PLEASE NOTE: this is not a place you would ever bring a shovel to dig for ants. It is an actual garden, you need to stay on the paths, there's no flipping logs or rocks or ripping the bark off of trees as is typically done when looking for ants, and of course this survey was done with permission.
Samples collected are going to be shipped off to AntWeb.org, run out of the California Academy of Science, and School of Ants, a citizen science project based in Florida.
Most Common Species Found: Formica subsericea, Aphaenogaster rudis, Lasius alienus, Temnothorax curvipinosus, Solenopsis molesta, Camponotus chromaiodes, Camponotus pennsylvanicus, Camponotus americanus, Nylanderia flavipes, Tetramorium caespiteum
Unidentified species: Monomorium sp., Formica cf. pallidefulva, Nylanderia sp., Lasius cf. neoniger, (Might have collected Tapinoma sessile and a Myrmica sp. but unsure as of now.)
Ants Seen From Past Trips but not Collected: Prenolepis imparis, Dorymyrmex sp.
Observations: (1) With hundreds of colonies of Formica subsericea in their meadow one slave making species or Polyergus colony could seriously change the power dynamic of their meadow garden. The invasive Tetramorium caespitum had surprisingly uncommon.

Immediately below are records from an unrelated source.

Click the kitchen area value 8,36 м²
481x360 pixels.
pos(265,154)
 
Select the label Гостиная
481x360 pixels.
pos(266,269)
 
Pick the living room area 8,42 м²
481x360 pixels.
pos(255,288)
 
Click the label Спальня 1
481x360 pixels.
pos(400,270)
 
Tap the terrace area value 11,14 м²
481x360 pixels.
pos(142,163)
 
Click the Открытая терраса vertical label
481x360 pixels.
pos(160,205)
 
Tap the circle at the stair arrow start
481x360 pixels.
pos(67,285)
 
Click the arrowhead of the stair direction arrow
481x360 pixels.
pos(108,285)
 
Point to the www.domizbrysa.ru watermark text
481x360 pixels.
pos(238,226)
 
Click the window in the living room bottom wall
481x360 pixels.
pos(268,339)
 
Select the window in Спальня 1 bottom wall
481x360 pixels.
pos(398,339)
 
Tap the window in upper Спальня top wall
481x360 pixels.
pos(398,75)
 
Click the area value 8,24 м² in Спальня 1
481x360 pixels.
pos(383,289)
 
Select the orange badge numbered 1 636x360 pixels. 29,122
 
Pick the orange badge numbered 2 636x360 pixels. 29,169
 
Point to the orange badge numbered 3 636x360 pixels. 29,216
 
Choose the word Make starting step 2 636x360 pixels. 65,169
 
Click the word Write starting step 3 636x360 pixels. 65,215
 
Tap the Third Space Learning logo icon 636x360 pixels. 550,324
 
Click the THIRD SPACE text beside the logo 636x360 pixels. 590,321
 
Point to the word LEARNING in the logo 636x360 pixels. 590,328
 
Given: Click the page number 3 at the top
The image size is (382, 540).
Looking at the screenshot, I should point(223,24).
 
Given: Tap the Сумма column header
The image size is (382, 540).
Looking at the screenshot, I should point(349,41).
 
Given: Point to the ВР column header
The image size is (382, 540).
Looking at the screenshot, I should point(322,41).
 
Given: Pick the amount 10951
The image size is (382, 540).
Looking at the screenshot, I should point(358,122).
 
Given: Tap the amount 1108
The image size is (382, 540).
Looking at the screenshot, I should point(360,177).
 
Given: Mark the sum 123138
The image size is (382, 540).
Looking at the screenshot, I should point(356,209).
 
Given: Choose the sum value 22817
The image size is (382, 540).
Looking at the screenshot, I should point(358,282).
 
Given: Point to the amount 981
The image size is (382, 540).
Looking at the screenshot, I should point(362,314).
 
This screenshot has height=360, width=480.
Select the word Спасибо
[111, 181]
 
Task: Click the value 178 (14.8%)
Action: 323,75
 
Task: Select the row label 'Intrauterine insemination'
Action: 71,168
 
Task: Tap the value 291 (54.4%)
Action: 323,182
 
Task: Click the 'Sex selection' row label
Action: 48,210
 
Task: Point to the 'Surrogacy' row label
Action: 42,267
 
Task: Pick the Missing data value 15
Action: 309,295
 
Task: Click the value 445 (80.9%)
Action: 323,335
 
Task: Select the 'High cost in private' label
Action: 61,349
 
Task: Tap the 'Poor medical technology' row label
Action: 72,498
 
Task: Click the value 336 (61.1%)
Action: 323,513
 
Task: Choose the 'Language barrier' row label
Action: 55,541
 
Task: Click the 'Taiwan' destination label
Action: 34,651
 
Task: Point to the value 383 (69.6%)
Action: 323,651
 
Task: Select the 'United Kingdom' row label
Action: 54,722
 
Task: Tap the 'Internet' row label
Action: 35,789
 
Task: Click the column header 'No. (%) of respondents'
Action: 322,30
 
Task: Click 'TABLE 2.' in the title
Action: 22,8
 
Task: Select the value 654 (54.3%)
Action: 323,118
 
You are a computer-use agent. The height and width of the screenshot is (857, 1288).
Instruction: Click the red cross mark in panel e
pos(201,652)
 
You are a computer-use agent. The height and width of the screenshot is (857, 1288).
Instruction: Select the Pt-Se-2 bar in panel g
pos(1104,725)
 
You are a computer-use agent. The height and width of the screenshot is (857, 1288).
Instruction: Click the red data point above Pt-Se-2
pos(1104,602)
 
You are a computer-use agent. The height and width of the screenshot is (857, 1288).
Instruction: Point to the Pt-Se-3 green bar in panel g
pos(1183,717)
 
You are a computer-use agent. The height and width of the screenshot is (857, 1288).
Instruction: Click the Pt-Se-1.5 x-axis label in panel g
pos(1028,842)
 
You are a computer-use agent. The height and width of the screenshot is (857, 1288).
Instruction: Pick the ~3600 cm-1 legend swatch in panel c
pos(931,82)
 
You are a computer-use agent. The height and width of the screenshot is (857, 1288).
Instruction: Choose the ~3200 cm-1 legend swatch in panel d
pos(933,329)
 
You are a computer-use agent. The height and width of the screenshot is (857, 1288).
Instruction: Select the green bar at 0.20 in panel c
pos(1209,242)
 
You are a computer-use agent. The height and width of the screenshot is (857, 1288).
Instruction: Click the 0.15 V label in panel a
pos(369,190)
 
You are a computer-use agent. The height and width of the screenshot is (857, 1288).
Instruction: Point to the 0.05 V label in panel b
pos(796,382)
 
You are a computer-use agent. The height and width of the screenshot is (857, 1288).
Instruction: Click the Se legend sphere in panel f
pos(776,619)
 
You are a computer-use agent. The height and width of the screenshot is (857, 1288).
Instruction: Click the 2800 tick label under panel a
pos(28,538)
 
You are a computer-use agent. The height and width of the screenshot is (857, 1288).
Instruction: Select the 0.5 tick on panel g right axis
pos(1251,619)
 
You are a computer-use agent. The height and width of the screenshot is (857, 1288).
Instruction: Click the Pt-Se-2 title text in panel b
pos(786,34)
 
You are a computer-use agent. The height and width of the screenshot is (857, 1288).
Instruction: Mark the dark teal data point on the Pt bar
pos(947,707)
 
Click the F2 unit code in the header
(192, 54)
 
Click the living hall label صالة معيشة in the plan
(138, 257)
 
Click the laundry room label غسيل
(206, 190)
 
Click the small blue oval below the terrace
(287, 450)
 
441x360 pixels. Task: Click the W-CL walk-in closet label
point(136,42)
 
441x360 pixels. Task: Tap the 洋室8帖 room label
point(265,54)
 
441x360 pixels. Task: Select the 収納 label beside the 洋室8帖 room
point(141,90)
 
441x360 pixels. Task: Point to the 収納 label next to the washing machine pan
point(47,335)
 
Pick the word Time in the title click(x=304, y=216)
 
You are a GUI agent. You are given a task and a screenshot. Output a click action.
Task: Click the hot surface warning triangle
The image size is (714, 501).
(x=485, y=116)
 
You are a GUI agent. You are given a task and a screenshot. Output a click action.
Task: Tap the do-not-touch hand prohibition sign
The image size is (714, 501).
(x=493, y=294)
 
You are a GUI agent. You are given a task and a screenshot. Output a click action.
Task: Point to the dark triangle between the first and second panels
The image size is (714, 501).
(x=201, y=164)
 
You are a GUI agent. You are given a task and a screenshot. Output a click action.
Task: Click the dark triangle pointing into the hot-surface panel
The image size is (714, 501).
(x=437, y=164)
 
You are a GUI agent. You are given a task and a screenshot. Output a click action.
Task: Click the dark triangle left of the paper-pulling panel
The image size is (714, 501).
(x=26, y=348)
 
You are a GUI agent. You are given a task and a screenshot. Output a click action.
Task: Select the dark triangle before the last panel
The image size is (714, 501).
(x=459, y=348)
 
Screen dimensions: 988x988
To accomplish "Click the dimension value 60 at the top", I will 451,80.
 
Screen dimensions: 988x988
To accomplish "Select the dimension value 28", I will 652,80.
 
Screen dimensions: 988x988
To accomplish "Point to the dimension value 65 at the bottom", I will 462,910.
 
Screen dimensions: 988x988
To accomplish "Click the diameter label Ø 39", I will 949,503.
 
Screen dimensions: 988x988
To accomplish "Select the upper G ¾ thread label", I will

(2) Digging into the soil and flipping logs especially in the wild woodland areas would likely yield additional species such as Lasius clavigar, Lasius interjectus, and Lasius umbratus. All three are subterranean aphid farmers that rarely come to the surface for food. Further diligence would likely produce species of Strumigenys and Proceratium as well.
(3) It's odd no Crematogaster species were found. Likewise none of the smaller Camponotus species were observed. Tapinoma sessile should have been more common too given the amount of leaf litter and dead wood used in the gardens, I'm not even certain it was collected or that I even saw it there. All three are notorious nectar thieves of flowers so it's strange to have not seen any of these.
Saturday, June 3, 2017
This week Woodland Poppies and Bloodroot went to seed. Both plants have elaiosome on their seeds which entice ants into dispersing them.
Midden piles are where ants put their garbage. Old insect carcasses, dead workers, spent cocoons, general roughage and things to be discarded all get piled up here. In deserts of the South West they're very noticeable around ant nests but here in the forests of the North Eastern United States they're often hidden under leaf litter.
Overall were it not for the ants dispersing these seeds they wouldn't have gotten very far. New plants would try to germinate just inches away from the old ones and the patch would move at a snails pace and only on the rarest of occasions would they travel up hill. Thanks to the ants carrying the seeds off, even if they're dropped or discarded shortly after, new populations of these plants can spring up to 24' away, potentially more if colonies fight over them or raid the midden piles of other colonies they often do for dead ants.
Other ants that also showed:
Prenolepis imparis - single worker that did not recruit other nest mates.
Nylanderia flavipes - even smaller than Tapinoma sessile in size. Barely able to remove elaiosome. did not disperse seeds.
Temnothorax curvispinosus - even smaller than Nylanderia flavipes. Incapable of recruiting nest mates as they don't use chemical trails.